Don’t believe me? Try reading Michael Kinsley’s hysterical (and deeply sobering) Post column, Black and White and Dead All Over, in which he describes in excruciating detail how a print newspaper is published, and also observes:

In 1996 the oldest Americans who grew up with computers and don’t even understand my tiresome anecdotes about how people used to resist them (“What’s a typewriter, Mike?”) were just entering adulthood. Now they are most of the working population, or close to it.

No one knows how all this will play out. But it is hard to believe that there will be room in the economy for delivering news by the Rube Goldberg process described above. That doesn’t mean newspapers are toast. After all, they’ve got the brand names. You gotta trust something called the “Post-Intelligencer” more than something called “Yahoo” or “Google,” don’t you? No, seriously, don’t you? Okay, how old did you say you are?

And newspapers have got the content. The first time I heard myself called a “content provider,” I felt like a guy who’d been hired by the company that makes Tupperware to make sure there was plenty of Jello salad. As a rule, anyone who uses the term content provider without a smirk needs to consider getting content from someone else.

There is even hope for newspapers in the very absurdity of their current methods of production and distribution. What customers pay for a newspaper doesn’t cover the cost of the paper, let alone the attendant folderol. Without these costs, even zero revenue from customers would be a good deal for newspapers, if advertisers go along. Which they might. Maybe. Don’t you think? Please?

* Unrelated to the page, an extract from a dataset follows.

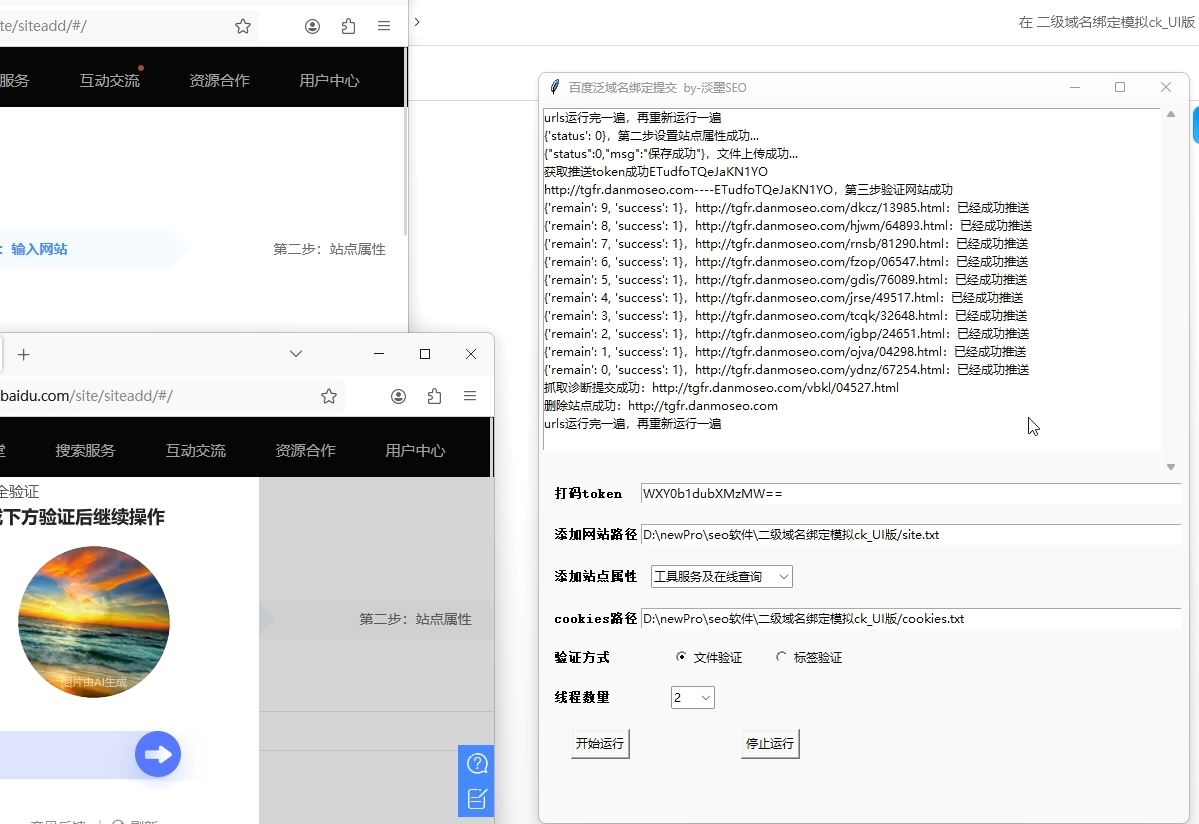This screenshot has height=824, width=1199.
Task: Click the blue help question mark icon
Action: click(477, 764)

As for the 68% of consumers who don’t read magazines (or eat Jello salad) online, I wonder how many of those would say they don’t read anything online. The Internet is transforming the way people read and consume information (whether for the worse is a topic for another day). Of course people don’t want to read online the static, un-linkable, un-taggable, un-searchable piece of content they call a “magazine.” They want to read dynamically, the way the Internet has long enabled them to, collectively, through the new dynamics of social media, and interactively, with the opportunities provided online to speak out and not just be spoken to.

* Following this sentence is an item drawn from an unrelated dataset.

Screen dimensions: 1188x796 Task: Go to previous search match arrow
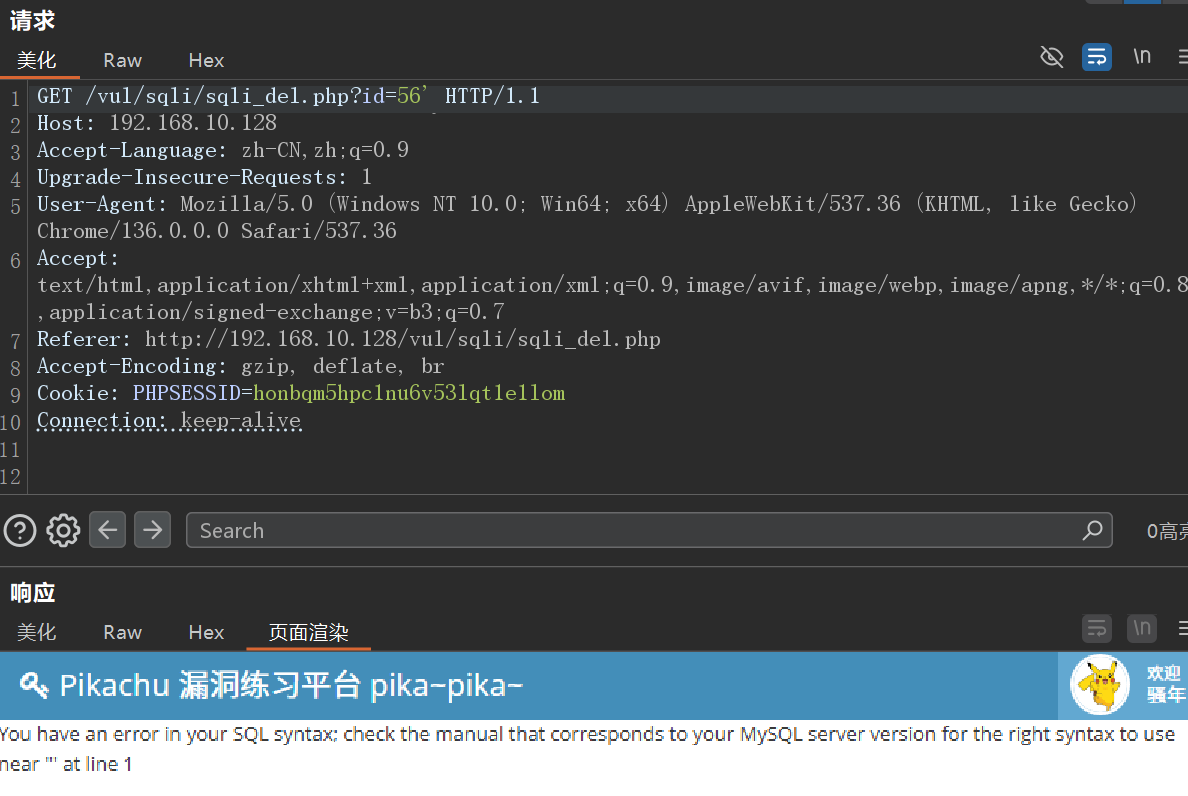108,530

So does that mean the end for print publishing brands? What about the deep trust that these brands have developed with their audiences over time?

To pick up on Kinsley’s point about brand trust, a survey published in American Demographics found that Google is the #3 most trusted source of information on the Internet (behind Yahoo! and MSN), and #1 among the younger crowd. As the article observes:

Google’s strong showing in the U.S. and Europe as a reliable Web information source is intriguing since the site largely leaves it to users to figure out what in the sea of unedited search results should be believed or discarded. But that leaves consumers in control, and those consumers count on Google to lead them to the truth.

I’m guessing that whether people trust the content they find through Google still depends on who’s supplying it, i.e. content brands still matter — but not as distribution channels. Consumers don’t want their branded content bound in static packages. All together now: they want what they want when they want it.

As for the pillars that still support print: longer articles, reading on the beach (in the cab, on the plane, on the couch, etc.), glossy paper (or ink on your fingers), the ability to stack in the corner until your spouse or office colleagues tell you to throw them out — Sony, Apple, somebody, please hurry up — publishing really needs to get over print.